The cult of outrage blinds partisans on both ends of the binary continuum. Each sees the other as a betrayer, a fanatic, and an enemy to be silenced at all costs. Even if it means civil war. In such a climate, the Middle-Wing looks, to the radicalised, like no man’s land, a barren battlefield where only fools or the dead would tread.


But the Middle-Wing is not no man’s land. It is common ground of mutual flourishing. What extremists dismiss as weakness is the highest act of strength: the courage to face fire from both sides and still choose neighbourliness over hatred. It takes true conviction to compromise.


A Closing Encouragement & Gauntlet To The, As Yet, Unconvinced:

The Middle-Wing is not an arid theory. It is a practice to be lived. It begins in small things: how we greet our neighbour, how we say hello to strangers, how we invest labour with dignity and a solid commitment to produce work we take pride in, how we choose cooperation over cynicism, how we must yield territory to know the benefit of compromise. Such a common good as the Middle-Wing scales from ‘The Hearth’ to community, from community to nation, and from nation to the whole human family. Because each and every one of us has the right to a 'good life'.

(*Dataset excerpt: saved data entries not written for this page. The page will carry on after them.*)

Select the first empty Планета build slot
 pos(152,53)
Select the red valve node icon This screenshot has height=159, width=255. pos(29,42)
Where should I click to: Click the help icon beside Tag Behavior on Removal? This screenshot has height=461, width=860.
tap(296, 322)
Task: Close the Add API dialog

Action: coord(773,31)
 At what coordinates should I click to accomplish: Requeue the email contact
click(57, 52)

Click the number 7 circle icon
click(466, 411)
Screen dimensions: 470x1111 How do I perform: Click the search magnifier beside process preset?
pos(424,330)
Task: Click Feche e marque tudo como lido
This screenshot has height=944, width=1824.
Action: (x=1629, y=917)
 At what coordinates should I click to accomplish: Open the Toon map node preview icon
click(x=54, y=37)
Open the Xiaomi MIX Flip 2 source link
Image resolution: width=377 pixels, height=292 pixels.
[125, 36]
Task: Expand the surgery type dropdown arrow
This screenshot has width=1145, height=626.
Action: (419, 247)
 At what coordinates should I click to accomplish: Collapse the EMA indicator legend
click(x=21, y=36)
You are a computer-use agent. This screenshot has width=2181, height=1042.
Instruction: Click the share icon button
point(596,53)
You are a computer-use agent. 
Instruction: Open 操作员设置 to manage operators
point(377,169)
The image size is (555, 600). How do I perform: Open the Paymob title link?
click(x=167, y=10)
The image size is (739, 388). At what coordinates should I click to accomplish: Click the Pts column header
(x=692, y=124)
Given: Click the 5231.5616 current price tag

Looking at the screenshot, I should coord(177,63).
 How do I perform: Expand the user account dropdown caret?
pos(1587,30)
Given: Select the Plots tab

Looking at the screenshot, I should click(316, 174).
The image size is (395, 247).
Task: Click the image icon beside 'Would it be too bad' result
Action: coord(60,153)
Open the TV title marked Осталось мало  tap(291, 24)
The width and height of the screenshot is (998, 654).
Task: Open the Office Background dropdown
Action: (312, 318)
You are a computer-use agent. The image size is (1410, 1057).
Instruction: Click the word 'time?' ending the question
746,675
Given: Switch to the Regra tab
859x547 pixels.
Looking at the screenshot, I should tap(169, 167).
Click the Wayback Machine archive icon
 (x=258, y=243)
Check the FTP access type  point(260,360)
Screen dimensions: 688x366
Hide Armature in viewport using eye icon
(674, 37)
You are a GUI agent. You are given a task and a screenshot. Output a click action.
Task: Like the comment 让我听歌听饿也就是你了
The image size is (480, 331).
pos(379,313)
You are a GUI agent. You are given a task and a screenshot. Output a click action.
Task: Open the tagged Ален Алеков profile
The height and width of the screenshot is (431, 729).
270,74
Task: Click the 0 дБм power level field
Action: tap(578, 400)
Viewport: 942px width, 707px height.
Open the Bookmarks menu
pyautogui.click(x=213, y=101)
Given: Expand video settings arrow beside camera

But it also demands more. It demands that we, the reader, search our own hearts and ask: What is my true calling? What is the work that only I can contribute? Where in my life am I hiding my talents, waiting on the margins, withholding my vocation from a world that is famished for meaning?


The Middle-Wing will not be built by theory, nor by eloquence, nor by the good intentions of others. It will be built by our hands, by our courage, by our devotion to the labour we were born to perform. This is not a spectator’s creed. It is the throwing down of a gauntlet to those who will seize upon the challenge.


There can be no doubt that we each carry within us a duty to shine. Not the hollow glare of competition, not the desperate scramble to eclipse companions on life’s journey, but the steady radiance of authenticity: The Light that comes when we live, breathe and contribute our vocation with discipline, sacrifice and joy. The Middle-Wing does not ask us to outshine others. It asks us to illuminate the path alongside them; without condition. Together, we are not a battlefield of egos but a constellation of lights, each a star distinct, yet all belonging to the same constellation.


So, here is the gauntlet: dare to bring forth the gift we have buried. Refuse the false binaries that keep us small. Choose cooperation over collapse, neighbourliness over suspicion, love over fear. Step into our vocation as curators of Good Being. Underwrite your legacy with the proof that civilisation can be civil again.


The question is not whether we can afford to build the Middle-Wing. The question is whether we can afford not to answer our calling with the necessary zeal. A life’s purpose is not realised until it is replete.